リオには数多くのアートスクールや表現スタイルが存在し、街のあちこちでアート作品を鑑賞できます。そのひとつが、ラパ地区とサンタテレサ地区の間にあるセラロンの階段(Rua Joaquim Silva、+55 21 96437 2680)。数え切れないほどのカラフルなモザイクタイルで飾られた石段です。作者であるチリ生まれのホルヘ・セラロンは、1980年代にリオに移り住み、家の近くにあるこの勾配の急な階段に目を留めました。1990年に趣味として始めた制作がライフワークとなり、作品は20年を経て完成。2005年には市の観光名所として公認されました。

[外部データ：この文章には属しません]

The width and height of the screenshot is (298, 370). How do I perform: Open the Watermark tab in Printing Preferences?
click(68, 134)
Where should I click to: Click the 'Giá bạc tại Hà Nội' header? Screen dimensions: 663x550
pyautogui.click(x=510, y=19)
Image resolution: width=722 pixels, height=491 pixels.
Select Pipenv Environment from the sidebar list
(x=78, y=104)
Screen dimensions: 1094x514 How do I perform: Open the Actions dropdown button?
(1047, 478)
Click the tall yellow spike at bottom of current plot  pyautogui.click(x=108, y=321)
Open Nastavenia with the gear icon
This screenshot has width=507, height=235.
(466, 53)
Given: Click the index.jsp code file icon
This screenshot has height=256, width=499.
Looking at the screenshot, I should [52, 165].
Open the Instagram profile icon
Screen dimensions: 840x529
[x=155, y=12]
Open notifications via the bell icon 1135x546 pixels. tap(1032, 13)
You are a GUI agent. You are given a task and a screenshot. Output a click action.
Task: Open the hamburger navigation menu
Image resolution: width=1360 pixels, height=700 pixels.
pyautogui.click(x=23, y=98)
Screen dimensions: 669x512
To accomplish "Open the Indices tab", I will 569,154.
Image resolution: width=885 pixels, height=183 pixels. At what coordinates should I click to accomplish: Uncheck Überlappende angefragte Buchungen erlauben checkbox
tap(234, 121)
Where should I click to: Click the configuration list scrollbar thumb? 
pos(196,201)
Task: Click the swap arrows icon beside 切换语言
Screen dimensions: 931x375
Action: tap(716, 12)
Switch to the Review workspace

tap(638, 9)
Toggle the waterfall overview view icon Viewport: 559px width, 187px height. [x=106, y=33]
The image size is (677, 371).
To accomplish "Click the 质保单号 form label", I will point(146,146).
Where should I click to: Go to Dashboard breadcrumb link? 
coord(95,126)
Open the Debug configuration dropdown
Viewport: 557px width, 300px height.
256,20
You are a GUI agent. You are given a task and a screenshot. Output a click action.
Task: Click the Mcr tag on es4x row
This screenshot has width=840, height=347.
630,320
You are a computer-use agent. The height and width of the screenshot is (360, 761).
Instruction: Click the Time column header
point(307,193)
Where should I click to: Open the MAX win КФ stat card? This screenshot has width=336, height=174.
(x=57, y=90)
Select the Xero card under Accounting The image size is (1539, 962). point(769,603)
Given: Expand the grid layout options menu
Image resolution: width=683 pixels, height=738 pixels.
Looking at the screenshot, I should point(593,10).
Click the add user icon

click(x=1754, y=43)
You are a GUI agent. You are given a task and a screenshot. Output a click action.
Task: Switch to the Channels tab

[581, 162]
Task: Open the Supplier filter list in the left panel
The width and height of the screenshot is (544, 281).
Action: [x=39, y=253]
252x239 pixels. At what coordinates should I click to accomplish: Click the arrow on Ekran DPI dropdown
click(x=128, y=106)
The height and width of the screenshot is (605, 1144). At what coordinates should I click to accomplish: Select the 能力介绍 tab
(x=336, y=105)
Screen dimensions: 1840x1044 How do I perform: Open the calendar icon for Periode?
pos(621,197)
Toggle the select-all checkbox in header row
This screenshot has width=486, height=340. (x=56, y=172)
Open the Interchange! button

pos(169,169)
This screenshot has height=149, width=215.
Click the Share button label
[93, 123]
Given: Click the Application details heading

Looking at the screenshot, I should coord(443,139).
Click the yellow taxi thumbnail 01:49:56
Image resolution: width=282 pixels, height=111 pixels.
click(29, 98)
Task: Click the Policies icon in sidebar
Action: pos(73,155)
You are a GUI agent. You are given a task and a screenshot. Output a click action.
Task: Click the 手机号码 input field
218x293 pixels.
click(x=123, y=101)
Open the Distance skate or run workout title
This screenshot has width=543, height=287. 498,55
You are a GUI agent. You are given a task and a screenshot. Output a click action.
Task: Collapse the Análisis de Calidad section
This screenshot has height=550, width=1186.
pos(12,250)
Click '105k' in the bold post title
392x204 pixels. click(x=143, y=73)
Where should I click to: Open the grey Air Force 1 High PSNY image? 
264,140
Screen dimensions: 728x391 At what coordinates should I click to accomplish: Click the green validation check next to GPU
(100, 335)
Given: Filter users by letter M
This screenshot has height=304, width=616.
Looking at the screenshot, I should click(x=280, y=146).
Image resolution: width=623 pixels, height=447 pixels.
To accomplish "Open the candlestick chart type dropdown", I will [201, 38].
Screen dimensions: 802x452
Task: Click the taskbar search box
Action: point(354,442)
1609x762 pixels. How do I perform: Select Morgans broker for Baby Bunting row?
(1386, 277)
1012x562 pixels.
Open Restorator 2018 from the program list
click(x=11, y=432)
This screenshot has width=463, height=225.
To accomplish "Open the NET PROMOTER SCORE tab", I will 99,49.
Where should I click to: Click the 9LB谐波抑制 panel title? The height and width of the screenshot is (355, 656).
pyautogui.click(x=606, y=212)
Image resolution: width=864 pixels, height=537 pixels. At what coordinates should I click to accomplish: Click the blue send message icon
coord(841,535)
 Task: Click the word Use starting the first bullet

同じくパブリックアートの作品には、ギネス世界記録に認定された世界最大のスプレーアートの壁画もあります。サンパウロ生まれのエドゥアルド・コブラによるこの作品があるのは、港に面して広がるオルラコンジ遊歩道。「Las Etnias(民族)」(Boulevard do Porto)と題したこの作品は、高さ15メートル、長さ170メートルの巨大な壁に描かれています。建築に興味のある方は、グアナバラ湾を挟んだ対岸に浮かぶUFOのような、オスカー・ニーマイヤー設計のニテロイ現代美術館 (Mirante da Boa Viagem、+55 21 2620 2400)へどうぞ。曲線を描く赤い通路を歩いて館内に入ると、常設展が開催されています。ここに並ぶ展示品のほとんどは、ブラジルの美術コレクター、ジョアン・サッタミニの個人コレクションです。サッタミニは、ブラジルコーヒー協会のインターナショナルディレクターとしてヨーロッパに駐在した際にアートへの情熱に目覚めました。現在サッタミニは、世界有数の現代美術コレクションの所有者です。展示作品と同じくらい見事なもうひとつの見どころは、美術館をぐるりと取り巻く窓から眺めるグアナバラ湾の雄大な景色です。

新旧の文化に触れられるスポット

歴史ある湾岸地区に誕生した近未来的な博物館

数年前までリオの港湾地区は、廃墟ビルが建ち並ぶ危険なエリアとして知られていたため、おすすめスポットに名が挙がることはありませんでした。しかし、2016年のリオオリンピックでそのイメージはがらりと一変。中でも注目の観光名所が、科学博物館ミュージアム オブ トゥモロー(1 Praça Mauá、+55 21 3812 1812)です。その名の通り、人類と地球の未来をテーマにした同博物館は、斬新な外観が大きな特徴。スペイン出身の建築家サンティアゴ・カラトラバによる大胆なデザインが話題を呼び、2015年のオープン後まもなく、リオを代表するランドマークとなりました。これとは全く対照的なもう一つの名所が、1.6キロ離れたところにあるブラジル郵便電信公社文化博物館(20 Rua Visconde de Itaboraí、+55 11 2102 3690)です。旧郵便局ビルを改築して1922年に建てられた同博物館は、現在もブラジル郵便電信公社が運営。館内には博物館とカルチャーセンターがあり、モダンアートや彫刻作品の展示が、レトロな内装と見事なコントラストを成しています(フロア間を往復運転するエレベーターは19世紀初頭のもの)。毎週土曜日に開催される切手フェアにもぜひお立ち寄りください。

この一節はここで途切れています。